Questo movimento è guidato da una visione dell’intelligenza artificiale che privilegia l’impatto pratico e la proprietà della comunità rispetto alla segretezza aziendale o ai semplici punteggi di benchmark. L’obiettivo è risolvere problemi reali per persone reali, come fornire consulenza agricola agli agricoltori nella loro lingua madre. Nonostante questi ambiziosi progressi, restano ostacoli significativi. La scarsità di dati per le lingue sottorappresentate rappresenta una sfida importante, poiché la creazione di modelli partendo da zero richiede ampi corpora digitali che spesso non sono disponibili. Altri ostacoli includono finanziamenti sostenibili limitati, infrastrutture informatiche frammentarie, carenza di specialisti del settore e normative giuridiche in evoluzione in materia di dati e privacy. I governi stanno intervenendo sempre più con strategie nazionali sull’IA e finanziamenti per superare questi problemi.
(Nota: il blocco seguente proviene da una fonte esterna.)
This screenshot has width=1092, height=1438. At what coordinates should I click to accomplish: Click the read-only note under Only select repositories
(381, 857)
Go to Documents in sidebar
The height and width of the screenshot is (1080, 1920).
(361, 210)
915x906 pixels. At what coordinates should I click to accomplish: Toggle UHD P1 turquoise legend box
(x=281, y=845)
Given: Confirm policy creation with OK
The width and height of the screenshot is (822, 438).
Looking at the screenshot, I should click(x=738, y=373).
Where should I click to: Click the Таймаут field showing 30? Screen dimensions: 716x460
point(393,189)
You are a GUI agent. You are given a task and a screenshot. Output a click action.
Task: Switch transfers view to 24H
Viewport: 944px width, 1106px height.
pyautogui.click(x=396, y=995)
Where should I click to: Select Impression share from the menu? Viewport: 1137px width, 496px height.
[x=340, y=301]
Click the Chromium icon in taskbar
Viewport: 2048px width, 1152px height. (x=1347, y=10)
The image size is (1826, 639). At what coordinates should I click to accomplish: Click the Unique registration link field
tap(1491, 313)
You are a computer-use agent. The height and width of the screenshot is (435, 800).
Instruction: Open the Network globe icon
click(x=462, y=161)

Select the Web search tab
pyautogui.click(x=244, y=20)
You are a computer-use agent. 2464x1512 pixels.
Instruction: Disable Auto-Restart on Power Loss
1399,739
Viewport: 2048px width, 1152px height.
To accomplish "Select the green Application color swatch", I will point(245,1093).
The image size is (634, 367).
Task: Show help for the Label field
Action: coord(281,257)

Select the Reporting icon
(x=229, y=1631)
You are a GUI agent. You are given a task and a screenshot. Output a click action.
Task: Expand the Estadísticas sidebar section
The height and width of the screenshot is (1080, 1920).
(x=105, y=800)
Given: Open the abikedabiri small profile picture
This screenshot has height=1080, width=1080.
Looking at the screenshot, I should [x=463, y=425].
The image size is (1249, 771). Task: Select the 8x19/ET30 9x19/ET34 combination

Da una prospettiva europea, questi sviluppi rivestono un’importanza fondamentale nel Sud del mondo. Il predominio dei sistemi di IA occidentali, addestrati principalmente su dati in lingua inglese e integrati nei contesti culturali occidentali, rischia di perpetuare, anche involontariamente, le asimmetrie di potere storiche e di creare nuove forme di dipendenza digitale. Ciò significa che per miliardi di persone gli strumenti di IA potrebbero non solo fare errori nelle loro lingue, ma anche perdere di vista importanti implicazioni culturali. Le popolazioni locali del Sud del mondo hanno il diritto fondamentale di non dipendere da strumenti che non rispecchiano realmente le loro lingue, culture e realtà socio-economiche uniche. I loro sforzi per sviluppare sistemi di IA autoctoni e sensibili al contesto sono un’affermazione dell’indipendenza digitale e della sovranità sulle proprie informazioni e narrazioni nazionali. Per l’Europa, riconoscere questo contesto significa sostenere attivamente questi movimenti, piuttosto che mettersi in competizione. Per abbracciare un approccio decoloniale, l’Europa deve abbandonare il modello di fornitura tecnologica per adottare un autentico co-sviluppo e apprendimento reciproco, riconoscendo gli approcci innovativi ed etici emergenti dal Sud del mondo come contributi preziosi a un ecosistema globale di IA realmente inclusivo ed equo. Questo approccio sarebbe in linea con le aspirazioni di leadership etica nell’IA dichiarate dall’Europa e contribuirebbe al benessere globale, correggendo gli squilibri del passato e promuovendo un futuro diversificato e resiliente dell’IA per tutti.